Stored entries
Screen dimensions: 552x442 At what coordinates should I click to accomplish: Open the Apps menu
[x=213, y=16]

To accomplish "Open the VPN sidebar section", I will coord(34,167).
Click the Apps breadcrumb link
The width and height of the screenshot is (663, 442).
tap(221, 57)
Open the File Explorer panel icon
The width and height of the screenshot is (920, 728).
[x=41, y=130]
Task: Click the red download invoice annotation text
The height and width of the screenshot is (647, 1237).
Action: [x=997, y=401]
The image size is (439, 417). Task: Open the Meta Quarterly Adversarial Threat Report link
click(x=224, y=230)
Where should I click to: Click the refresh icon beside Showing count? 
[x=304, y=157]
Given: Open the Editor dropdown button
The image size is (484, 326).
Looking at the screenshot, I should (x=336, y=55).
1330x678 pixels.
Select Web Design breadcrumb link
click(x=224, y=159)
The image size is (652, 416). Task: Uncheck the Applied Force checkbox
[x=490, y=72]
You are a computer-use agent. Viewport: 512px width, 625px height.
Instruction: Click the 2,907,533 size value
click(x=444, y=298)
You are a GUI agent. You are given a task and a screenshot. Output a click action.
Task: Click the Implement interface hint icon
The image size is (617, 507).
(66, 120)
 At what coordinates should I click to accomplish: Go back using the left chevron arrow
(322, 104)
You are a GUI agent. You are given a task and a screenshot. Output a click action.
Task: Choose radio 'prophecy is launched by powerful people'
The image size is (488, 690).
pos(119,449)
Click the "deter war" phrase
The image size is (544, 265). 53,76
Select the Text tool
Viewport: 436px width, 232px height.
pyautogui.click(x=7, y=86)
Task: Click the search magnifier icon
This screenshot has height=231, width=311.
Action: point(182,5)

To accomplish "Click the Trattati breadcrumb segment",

Exercise requirements:
All the entries above must be repeated exactly as they were given.

Exercise output:
Screen dimensions: 552x442 At what coordinates should I click to accomplish: Open the Apps menu
[x=213, y=16]

To accomplish "Open the VPN sidebar section", I will coord(34,167).
Click the Apps breadcrumb link
The width and height of the screenshot is (663, 442).
tap(221, 57)
Open the File Explorer panel icon
The width and height of the screenshot is (920, 728).
[x=41, y=130]
Task: Click the red download invoice annotation text
The height and width of the screenshot is (647, 1237).
Action: [x=997, y=401]
The image size is (439, 417). Task: Open the Meta Quarterly Adversarial Threat Report link
click(x=224, y=230)
Where should I click to: Click the refresh icon beside Showing count? 
[x=304, y=157]
Given: Open the Editor dropdown button
The image size is (484, 326).
Looking at the screenshot, I should (x=336, y=55).
1330x678 pixels.
Select Web Design breadcrumb link
click(x=224, y=159)
The image size is (652, 416). Task: Uncheck the Applied Force checkbox
[x=490, y=72]
You are a computer-use agent. Viewport: 512px width, 625px height.
Instruction: Click the 2,907,533 size value
click(x=444, y=298)
You are a GUI agent. You are given a task and a screenshot. Output a click action.
Task: Click the Implement interface hint icon
The image size is (617, 507).
(66, 120)
 At what coordinates should I click to accomplish: Go back using the left chevron arrow
(322, 104)
You are a GUI agent. You are given a task and a screenshot. Output a click action.
Task: Choose radio 'prophecy is launched by powerful people'
The image size is (488, 690).
pos(119,449)
Click the "deter war" phrase
The image size is (544, 265). 53,76
Select the Text tool
Viewport: 436px width, 232px height.
pyautogui.click(x=7, y=86)
Task: Click the search magnifier icon
This screenshot has height=231, width=311.
Action: point(182,5)

To accomplish "Click the Trattati breadcrumb segment",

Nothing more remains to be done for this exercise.